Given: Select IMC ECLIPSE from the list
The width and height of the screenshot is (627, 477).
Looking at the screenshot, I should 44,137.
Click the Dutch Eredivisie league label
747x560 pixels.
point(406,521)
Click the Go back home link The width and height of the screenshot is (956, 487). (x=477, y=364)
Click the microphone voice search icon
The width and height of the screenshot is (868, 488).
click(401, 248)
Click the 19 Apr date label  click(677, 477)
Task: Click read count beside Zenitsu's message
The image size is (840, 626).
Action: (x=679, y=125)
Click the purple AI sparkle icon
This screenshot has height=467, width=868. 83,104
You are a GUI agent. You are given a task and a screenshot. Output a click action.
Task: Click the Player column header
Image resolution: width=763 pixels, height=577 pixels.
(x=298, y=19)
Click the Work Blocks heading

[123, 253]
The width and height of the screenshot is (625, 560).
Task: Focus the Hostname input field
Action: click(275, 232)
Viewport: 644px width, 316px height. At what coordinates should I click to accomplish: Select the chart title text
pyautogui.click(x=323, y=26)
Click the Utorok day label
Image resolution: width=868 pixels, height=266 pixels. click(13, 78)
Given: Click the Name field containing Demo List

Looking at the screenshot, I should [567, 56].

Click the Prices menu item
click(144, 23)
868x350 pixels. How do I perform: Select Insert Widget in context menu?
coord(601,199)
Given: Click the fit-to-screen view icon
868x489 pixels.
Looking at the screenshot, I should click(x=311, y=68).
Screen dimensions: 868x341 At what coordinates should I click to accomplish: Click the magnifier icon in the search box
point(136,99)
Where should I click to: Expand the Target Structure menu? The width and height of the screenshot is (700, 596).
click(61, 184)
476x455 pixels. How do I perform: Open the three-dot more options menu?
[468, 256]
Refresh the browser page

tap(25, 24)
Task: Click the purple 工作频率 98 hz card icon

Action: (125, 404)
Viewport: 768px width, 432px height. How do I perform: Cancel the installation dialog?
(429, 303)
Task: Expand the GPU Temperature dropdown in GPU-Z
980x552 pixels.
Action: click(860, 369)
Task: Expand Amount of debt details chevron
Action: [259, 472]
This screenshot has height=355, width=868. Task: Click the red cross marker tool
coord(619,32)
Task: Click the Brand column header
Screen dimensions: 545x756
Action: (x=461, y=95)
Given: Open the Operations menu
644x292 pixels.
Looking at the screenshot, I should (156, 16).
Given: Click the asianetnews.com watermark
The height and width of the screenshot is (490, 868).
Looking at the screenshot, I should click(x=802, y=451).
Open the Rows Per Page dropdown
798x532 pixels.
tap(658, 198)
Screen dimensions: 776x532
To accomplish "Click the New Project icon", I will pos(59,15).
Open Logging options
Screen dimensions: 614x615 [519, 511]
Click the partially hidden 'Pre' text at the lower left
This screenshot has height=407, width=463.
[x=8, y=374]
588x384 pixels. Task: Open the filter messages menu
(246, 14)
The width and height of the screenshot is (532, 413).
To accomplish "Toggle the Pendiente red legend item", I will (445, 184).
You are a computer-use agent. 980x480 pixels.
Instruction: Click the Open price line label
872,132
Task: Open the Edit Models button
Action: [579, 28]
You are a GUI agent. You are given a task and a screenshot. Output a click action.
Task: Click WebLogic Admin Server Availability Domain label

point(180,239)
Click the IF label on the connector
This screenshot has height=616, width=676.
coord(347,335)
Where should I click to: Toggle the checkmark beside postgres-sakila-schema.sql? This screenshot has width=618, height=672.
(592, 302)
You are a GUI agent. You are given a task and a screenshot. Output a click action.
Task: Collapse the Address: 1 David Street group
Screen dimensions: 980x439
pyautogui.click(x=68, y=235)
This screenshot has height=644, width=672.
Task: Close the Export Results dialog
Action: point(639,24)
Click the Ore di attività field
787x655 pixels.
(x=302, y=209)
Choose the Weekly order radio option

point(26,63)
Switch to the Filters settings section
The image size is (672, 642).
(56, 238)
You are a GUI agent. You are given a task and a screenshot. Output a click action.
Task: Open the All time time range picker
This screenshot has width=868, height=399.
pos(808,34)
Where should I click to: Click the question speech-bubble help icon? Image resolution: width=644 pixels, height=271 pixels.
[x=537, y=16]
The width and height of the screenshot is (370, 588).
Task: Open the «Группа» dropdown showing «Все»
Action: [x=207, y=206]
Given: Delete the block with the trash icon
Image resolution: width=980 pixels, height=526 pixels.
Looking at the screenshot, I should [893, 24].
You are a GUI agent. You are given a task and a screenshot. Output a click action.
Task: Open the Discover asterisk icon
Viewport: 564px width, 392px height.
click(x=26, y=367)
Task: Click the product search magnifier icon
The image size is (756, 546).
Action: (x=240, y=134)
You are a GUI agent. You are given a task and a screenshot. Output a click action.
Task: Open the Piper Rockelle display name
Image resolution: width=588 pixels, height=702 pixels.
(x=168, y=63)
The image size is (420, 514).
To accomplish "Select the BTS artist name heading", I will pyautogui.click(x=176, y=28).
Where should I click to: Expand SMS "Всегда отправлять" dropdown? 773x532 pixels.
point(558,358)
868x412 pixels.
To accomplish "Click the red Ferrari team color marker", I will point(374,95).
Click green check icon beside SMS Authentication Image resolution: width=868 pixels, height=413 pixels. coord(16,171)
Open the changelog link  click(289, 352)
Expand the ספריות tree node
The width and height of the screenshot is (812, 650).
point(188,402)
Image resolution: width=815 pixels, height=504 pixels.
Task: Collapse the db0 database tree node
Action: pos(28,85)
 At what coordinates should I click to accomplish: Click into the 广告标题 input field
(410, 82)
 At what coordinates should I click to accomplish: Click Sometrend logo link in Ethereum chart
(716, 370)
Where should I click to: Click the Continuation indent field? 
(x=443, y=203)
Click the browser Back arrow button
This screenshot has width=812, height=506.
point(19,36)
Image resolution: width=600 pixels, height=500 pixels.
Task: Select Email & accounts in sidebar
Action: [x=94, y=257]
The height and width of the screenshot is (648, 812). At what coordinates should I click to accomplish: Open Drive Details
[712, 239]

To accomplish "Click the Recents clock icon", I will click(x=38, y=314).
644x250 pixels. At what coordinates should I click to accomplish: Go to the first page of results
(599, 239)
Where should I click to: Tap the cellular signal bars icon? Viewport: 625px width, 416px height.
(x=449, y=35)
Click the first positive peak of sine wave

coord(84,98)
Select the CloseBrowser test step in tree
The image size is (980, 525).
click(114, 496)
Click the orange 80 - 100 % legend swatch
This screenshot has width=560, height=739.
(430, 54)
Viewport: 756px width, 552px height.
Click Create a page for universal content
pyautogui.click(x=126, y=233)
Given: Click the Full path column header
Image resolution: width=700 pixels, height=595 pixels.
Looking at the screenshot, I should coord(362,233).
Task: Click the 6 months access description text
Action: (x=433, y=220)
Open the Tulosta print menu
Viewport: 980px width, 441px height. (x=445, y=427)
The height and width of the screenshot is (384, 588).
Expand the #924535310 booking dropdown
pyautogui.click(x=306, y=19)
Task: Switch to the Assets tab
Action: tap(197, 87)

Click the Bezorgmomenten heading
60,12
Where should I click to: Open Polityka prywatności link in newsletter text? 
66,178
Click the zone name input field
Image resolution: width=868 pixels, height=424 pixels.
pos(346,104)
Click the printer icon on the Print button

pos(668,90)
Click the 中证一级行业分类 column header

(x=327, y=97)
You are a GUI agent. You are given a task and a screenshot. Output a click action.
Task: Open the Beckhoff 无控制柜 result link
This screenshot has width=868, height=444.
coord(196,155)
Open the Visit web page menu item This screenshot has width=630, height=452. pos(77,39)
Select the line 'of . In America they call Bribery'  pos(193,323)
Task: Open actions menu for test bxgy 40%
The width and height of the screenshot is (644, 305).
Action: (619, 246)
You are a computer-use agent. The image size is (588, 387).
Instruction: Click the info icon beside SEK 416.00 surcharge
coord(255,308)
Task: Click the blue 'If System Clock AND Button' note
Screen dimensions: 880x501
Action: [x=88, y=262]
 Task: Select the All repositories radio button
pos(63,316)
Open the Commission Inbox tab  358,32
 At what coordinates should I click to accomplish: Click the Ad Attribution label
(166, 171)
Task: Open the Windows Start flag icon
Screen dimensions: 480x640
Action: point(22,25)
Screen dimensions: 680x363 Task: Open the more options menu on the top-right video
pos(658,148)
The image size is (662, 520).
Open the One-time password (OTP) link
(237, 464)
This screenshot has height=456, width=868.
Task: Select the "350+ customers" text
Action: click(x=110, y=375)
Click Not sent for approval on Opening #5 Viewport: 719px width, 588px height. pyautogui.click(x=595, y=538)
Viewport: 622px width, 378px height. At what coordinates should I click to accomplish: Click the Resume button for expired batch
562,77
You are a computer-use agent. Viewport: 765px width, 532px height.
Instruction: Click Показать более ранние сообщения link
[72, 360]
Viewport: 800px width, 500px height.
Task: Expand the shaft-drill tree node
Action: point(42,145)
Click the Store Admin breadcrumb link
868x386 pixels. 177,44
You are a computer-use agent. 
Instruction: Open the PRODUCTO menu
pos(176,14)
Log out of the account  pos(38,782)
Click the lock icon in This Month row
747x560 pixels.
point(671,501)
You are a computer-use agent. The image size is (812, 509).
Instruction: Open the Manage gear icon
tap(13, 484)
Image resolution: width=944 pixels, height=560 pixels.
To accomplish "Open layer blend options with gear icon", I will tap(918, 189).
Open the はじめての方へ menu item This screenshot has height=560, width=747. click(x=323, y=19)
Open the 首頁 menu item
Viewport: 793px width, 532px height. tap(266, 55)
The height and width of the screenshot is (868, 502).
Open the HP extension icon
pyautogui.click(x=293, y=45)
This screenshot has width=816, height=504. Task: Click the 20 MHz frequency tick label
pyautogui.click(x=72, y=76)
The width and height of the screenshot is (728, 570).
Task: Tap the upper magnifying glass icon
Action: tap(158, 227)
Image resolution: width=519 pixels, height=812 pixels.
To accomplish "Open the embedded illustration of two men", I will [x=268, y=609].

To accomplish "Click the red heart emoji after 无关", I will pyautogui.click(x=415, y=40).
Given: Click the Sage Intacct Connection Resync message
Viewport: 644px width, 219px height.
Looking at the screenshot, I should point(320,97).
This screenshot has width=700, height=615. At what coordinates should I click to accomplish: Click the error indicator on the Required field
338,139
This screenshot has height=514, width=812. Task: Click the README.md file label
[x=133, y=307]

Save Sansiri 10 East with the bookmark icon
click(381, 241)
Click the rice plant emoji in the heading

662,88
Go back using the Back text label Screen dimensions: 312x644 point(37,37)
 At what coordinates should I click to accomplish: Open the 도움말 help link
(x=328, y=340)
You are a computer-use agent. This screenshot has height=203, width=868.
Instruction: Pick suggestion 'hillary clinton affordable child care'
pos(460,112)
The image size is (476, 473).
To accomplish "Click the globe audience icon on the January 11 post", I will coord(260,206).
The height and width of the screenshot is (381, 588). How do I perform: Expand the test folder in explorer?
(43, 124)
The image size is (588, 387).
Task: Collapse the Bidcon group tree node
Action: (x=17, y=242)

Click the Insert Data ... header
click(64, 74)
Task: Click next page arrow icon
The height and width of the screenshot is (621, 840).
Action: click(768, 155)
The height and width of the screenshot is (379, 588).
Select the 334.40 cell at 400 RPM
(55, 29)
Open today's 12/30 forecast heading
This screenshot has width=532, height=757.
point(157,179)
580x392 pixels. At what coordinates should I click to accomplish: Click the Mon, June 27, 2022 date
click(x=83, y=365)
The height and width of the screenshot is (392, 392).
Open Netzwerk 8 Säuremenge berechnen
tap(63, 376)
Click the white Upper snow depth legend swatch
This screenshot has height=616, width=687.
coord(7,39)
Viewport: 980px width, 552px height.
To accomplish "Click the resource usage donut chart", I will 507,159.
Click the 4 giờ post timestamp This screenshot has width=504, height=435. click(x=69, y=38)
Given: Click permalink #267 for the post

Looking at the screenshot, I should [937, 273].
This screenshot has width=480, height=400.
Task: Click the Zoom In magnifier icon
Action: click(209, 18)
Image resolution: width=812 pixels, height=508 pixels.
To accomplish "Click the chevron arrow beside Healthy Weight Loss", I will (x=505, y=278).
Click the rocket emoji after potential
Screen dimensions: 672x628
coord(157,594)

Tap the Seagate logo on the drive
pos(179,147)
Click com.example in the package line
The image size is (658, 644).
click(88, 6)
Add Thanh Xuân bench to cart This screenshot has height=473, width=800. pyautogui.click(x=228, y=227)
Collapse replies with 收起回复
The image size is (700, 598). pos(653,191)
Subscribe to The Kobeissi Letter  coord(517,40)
------------
- _Directions_
Note every line above where the string "computer" shows up, and copy those lines.

- _Solution to this task_
You are a computer-use agent. 980x480 pixels.
You are a computer-use agent. The image size is (588, 387).
You are a computer-use agent. Viewport: 765px width, 532px height.
You are a computer-use agent. 
You are a computer-use agent. The image size is (812, 509).
You are a computer-use agent. This screenshot has height=203, width=868.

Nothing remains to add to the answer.